Data for analysis: Begin
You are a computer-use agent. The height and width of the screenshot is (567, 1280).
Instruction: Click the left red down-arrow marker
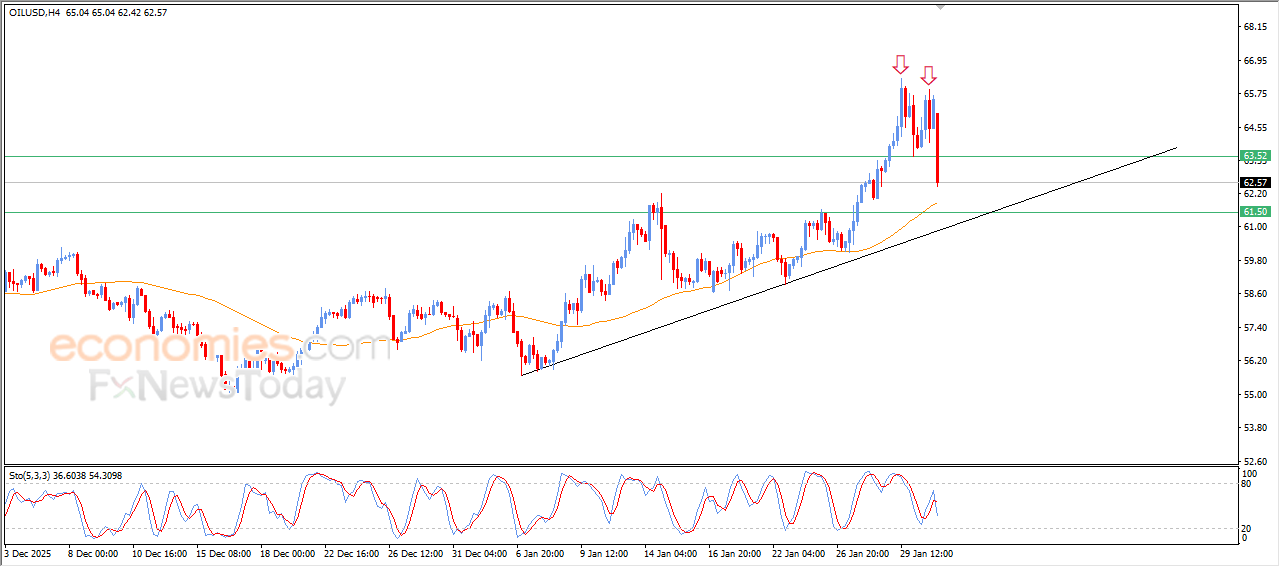point(900,65)
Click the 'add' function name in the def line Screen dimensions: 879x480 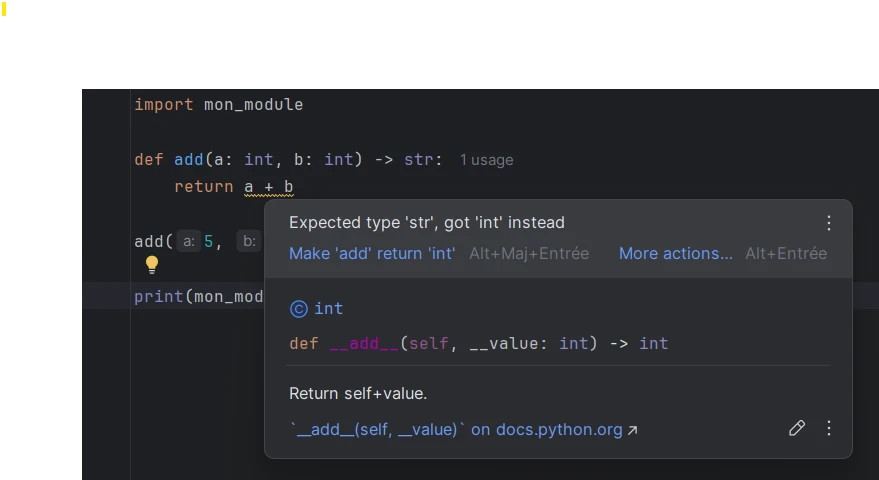188,159
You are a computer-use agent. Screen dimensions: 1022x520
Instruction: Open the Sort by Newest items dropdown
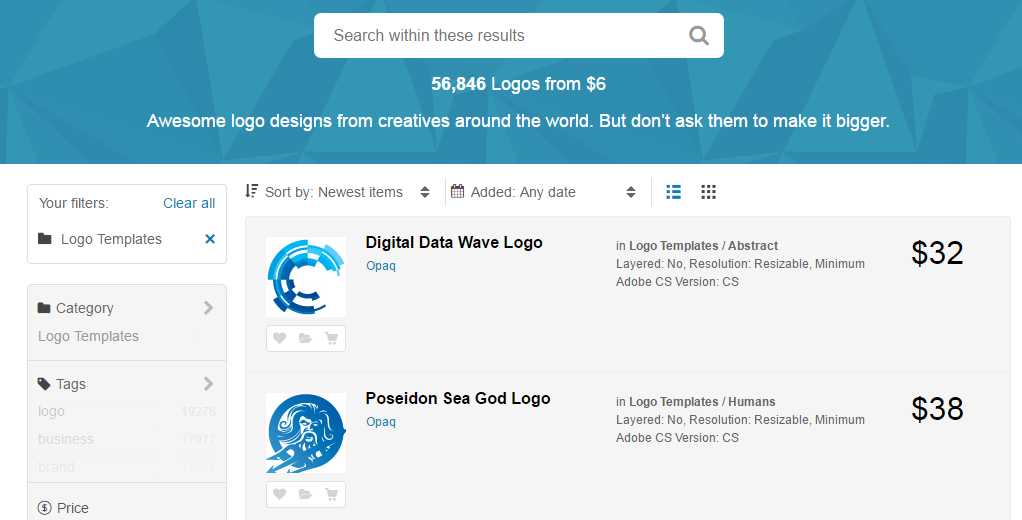[338, 192]
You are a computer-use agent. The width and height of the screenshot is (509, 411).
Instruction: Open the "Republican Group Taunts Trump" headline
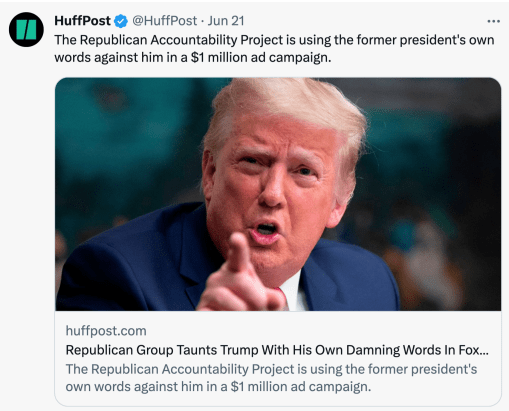tap(277, 350)
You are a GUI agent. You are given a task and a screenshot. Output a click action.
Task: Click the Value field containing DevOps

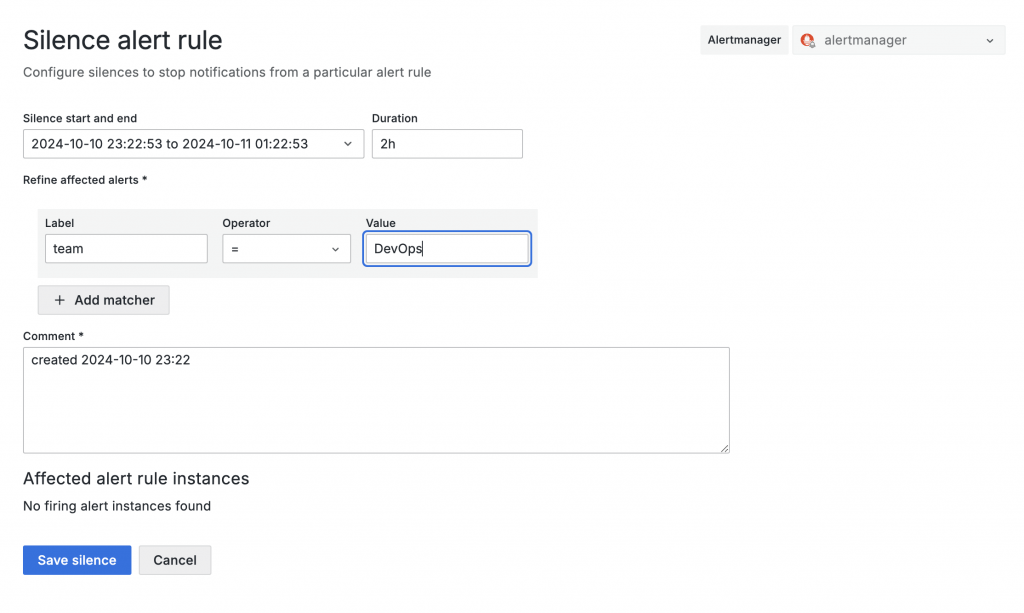tap(446, 249)
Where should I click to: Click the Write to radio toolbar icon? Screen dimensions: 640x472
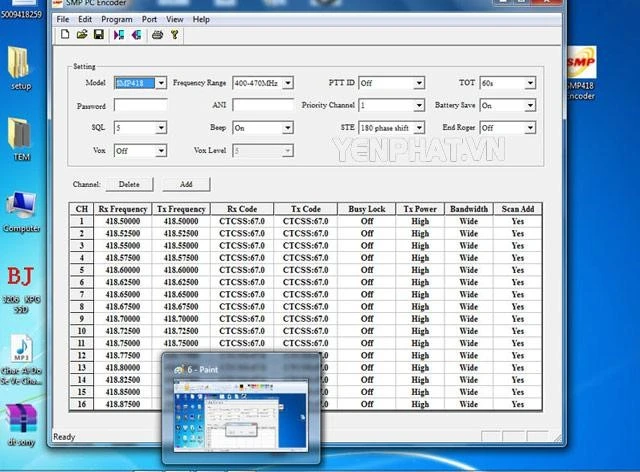[135, 35]
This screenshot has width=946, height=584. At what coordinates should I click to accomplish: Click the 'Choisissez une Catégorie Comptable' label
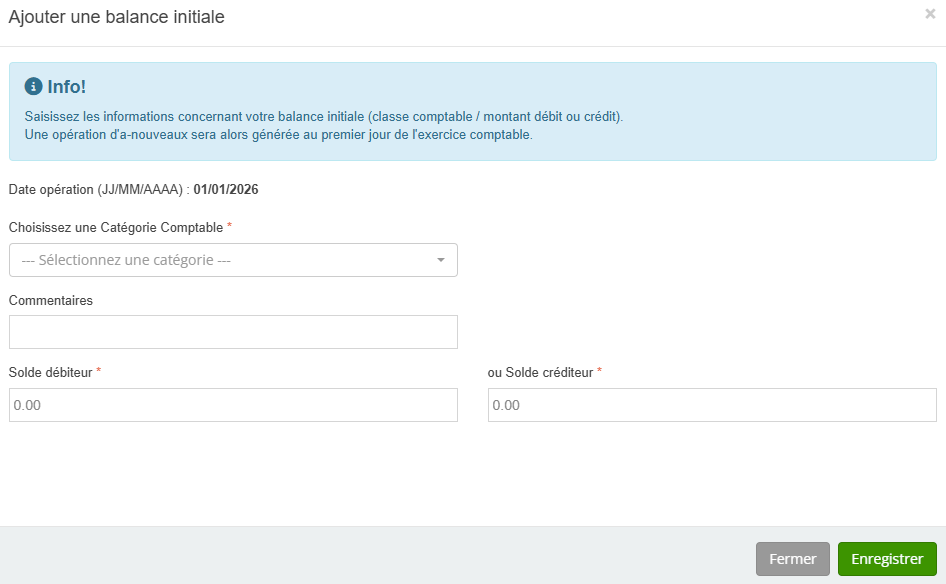115,227
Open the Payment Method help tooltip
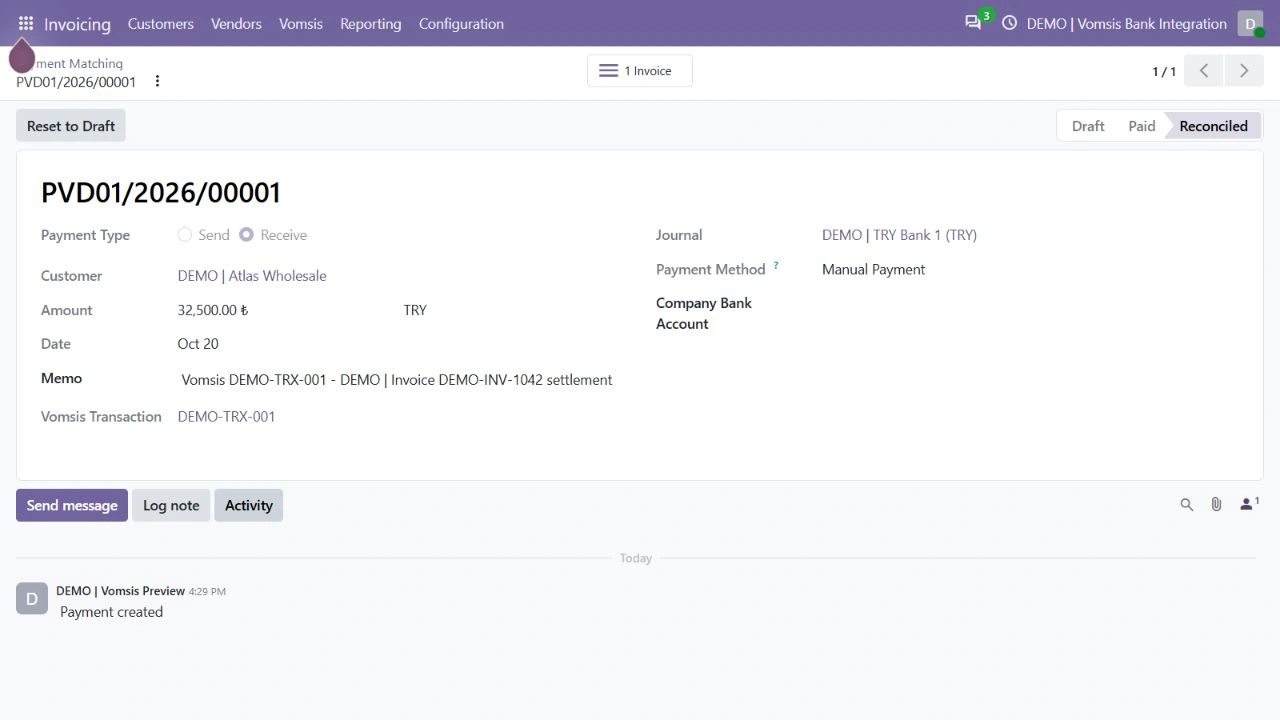Image resolution: width=1280 pixels, height=720 pixels. click(x=776, y=266)
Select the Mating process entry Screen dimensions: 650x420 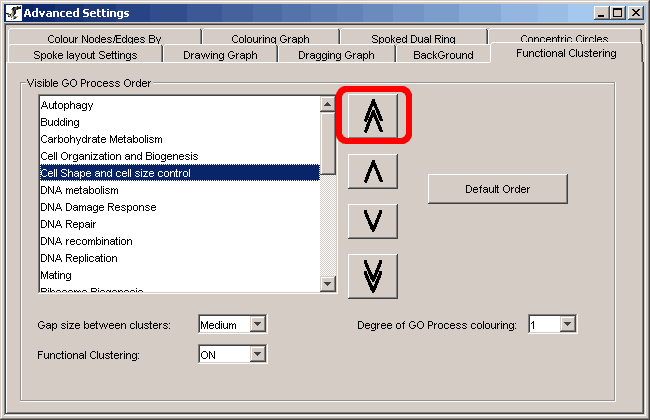[56, 275]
Data for analysis: End
The answer must consist of every line in the records above that contains the word "agent".

- Answer area:
You are a computer-use agent. The height and width of the screenshot is (567, 1280).
You are a computer-use agent. Screen dimensions: 1022x520
You are a computer-use agent. The width and height of the screenshot is (509, 411).
You are a GUI agent. You are given a task and a screenshot. Output a click action.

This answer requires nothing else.